Oleh Dr. H. Mohd. Heikal, SE., MM
Tanggal 27 Nopember 2024 akan menjadi hari yang sangat menentukan dalam Pemilihan Kepala Daerah (Pilkada) yang berlangsung serentak diseluruh Indonesia. Semua akan menentukan akan seperti apa dan bagaimana masyarakat di Aceh dan seluruh kabupaten/kotanya lima tahun akan mendatang.
Pilkada adalah sebuah ikhtiar untuk menentukan pemimpin yang akan menjadi “khadimul ummah” melalui sebuah pemerintahan disetiap tingkatan. Imam Al Mawardi, dalam Al-Ahkam As Sulthaniyyah menyebutnya sebagai Likhilafatin nubuwwah fii harasatid diin wa siassatid dunyaa bahwa konsep kepemimpinan adalah menjadi instrumen penting untuk meneruskan misi kenabian guna memelihara agama dan mengatur manusia dalam urusan dunia.
Masalah kepemimpinan sudah lama menjadi pembahasan yang sering dibahas oleh banyak pemikir Islam karena masalah kepemimpinan adalah masalah inti dari kehidupan sosial manusia. Dalam Islam rasul atau utusan Tuhan yang menjadi tokoh sentral dalam membahas mengenai kepemimpinan dalam agama, menempatkan Rasulullah Muhammad SAW sebagai tokoh utama dan menjadi panutan dan contoh teladan dalam memimpin suatu masyarakat baik dari lingkup terkecil sampai ruang lingkup terbesar.

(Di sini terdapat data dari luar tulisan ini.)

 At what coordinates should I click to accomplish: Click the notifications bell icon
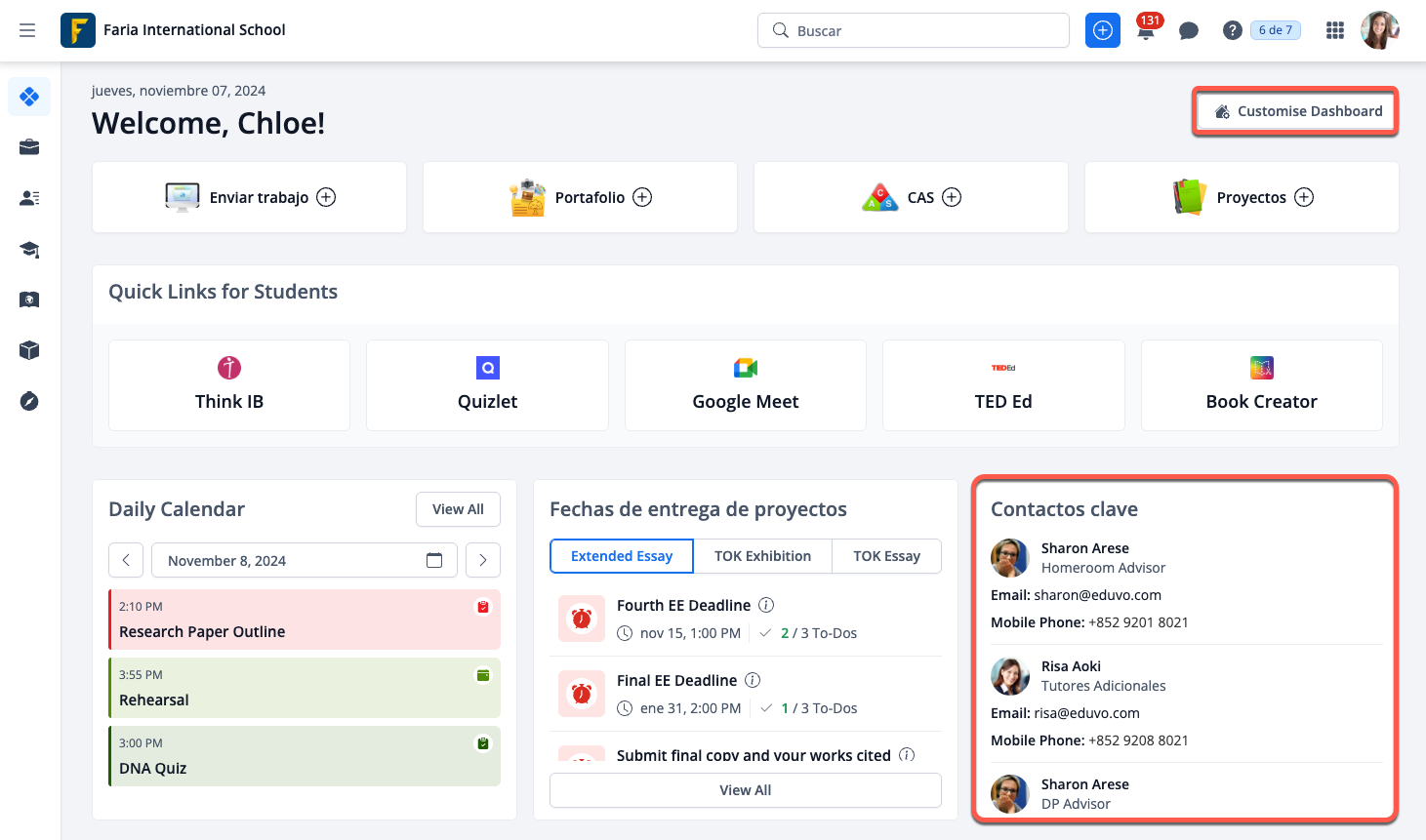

Al-Mawardi telah memaparkan konsep idealnya mengenai Imamah (kepemimpinan) dengan sangat baik. Al-Mawardi telah menjelaskan kriteria ideal untuk seseorang yang diangkat menjadi seorang imam (khalifah) diantaranya harus adil, memiliki pengetahuan yang luas, sehat inderawi, sehat organ tubuh, berwawasan luas, pemberani dan nasab dari Quraisy. Untuk menjadi pemimpin bukanlah orang sembarangan melainkan orang yang memiliki kemampuan. Kemampuan dasar yang wajib dimiliki seorang pemimpin adalah kemampuan untuk menjaga dan mengatur masyarakat agar tetap damai dan menghindari konflik.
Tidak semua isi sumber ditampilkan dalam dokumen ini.